With the Income Tax Return (ITR) filing deadline for the Financial Year 2024-25 (Assessment Year 2025-26) fast approaching on September 15, 2025, taxpayers have only a short window left to complete this essential task. The Central Board of Direct Taxes (CBDT) extended the original deadline of July 31, 2025, offering some relief, but the final date is now rapidly closing in. It is crucial not to procrastinate, as delaying ITR filing can lead to several undesirable consequences.
Filing your ITR after the due date attracts penalties under Section 234F of the Income Tax Act. If your total income exceeds Rs 5 lakh, you will be liable to pay a penalty of Rs 5,000. For those with a total income of up to Rs 5 lakh, the penalty is limited to Rs 1,000.
In addition to the late filing fee, interest will be charged on any unpaid tax amount under Section 234A of the Income Tax Act. This interest is calculated at a rate of 1% per month or part of a month on the outstanding tax. The longer the delay, the higher the interest liability.
Late filing can also result in the loss of certain benefits, such as the ability to carry forward losses. If you have incurred losses from sources like the stock market, mutual funds, property, or business, you can carry them forward to offset future income, reducing your tax liability in subsequent years. However, this is only possible if you file your ITR on time. Missing the deadline means forfeiting the ability to adjust these losses against future income.
Filing your ITR early allows for faster processing of refunds. Early verification speeds up the refund process. Conversely, delaying the filing of your return will delay your refund. Furthermore, timely ITR filing can be crucial for loan and visa approvals. Financial institutions and embassies often require ITRs as proof of income and financial stability. Delays or a failure to file could create hurdles in these processes.

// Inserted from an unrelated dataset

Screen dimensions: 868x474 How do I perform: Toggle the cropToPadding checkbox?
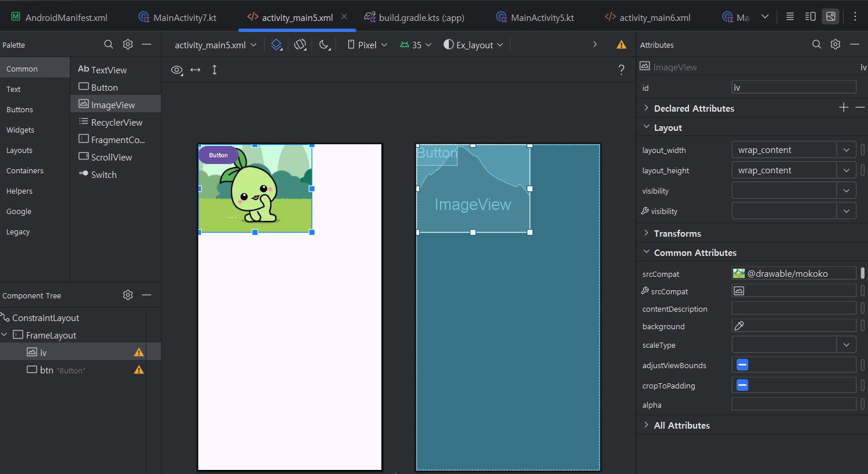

Even if your income is below the taxable limit, there are still compelling reasons to file your ITR before the deadline. Filing a return allows you to claim refunds for any excess tax deducted from your income. It serves as important income and address proof. Additionally, it facilitates quick visa processing and loan approvals. Filing ITR on time also allows you to carry forward losses, obtain government tenders, buy term insurance, secure funding for startup ventures, and provide evidence of your financial gains.
If you miss the September 15, 2025 deadline, you can still file a belated return until December 31, 2025. However, you will be subject to late filing fees and interest. Similarly, if you discover any errors or omissions in your original ITR, you can file a revised return by December 31, 2025.
Despite the approaching deadline, there is a possibility of a further extension. The Chandigarh Chartered Accountants Taxation Association (CCATAX) and other professional bodies have requested an extension, citing technical glitches on the ITR filing portal, data mismatches between the Annual Information Statement (AIS) and Form 26AS, and the new format for financial statements introduced by the Institute of Chartered Accountants of India (ICAI). However, as of August 31, 2025, there has been no official announcement from the government or CBDT regarding another extension.
With only a few days remaining until the ITR filing deadline, it is highly advisable to gather all the necessary documents, including Form 16 (Part A & B), bank statements, interest certificates, capital gains statements, PAN, Aadhaar, AIS, TIS, and Form 26AS, and file your return as soon as possible. Don't wait for the last minute, as potential technical issues or unforeseen circumstances could hinder your ability to file on time. Filing your ITR promptly ensures compliance, avoids penalties and interest, and unlocks various financial benefits.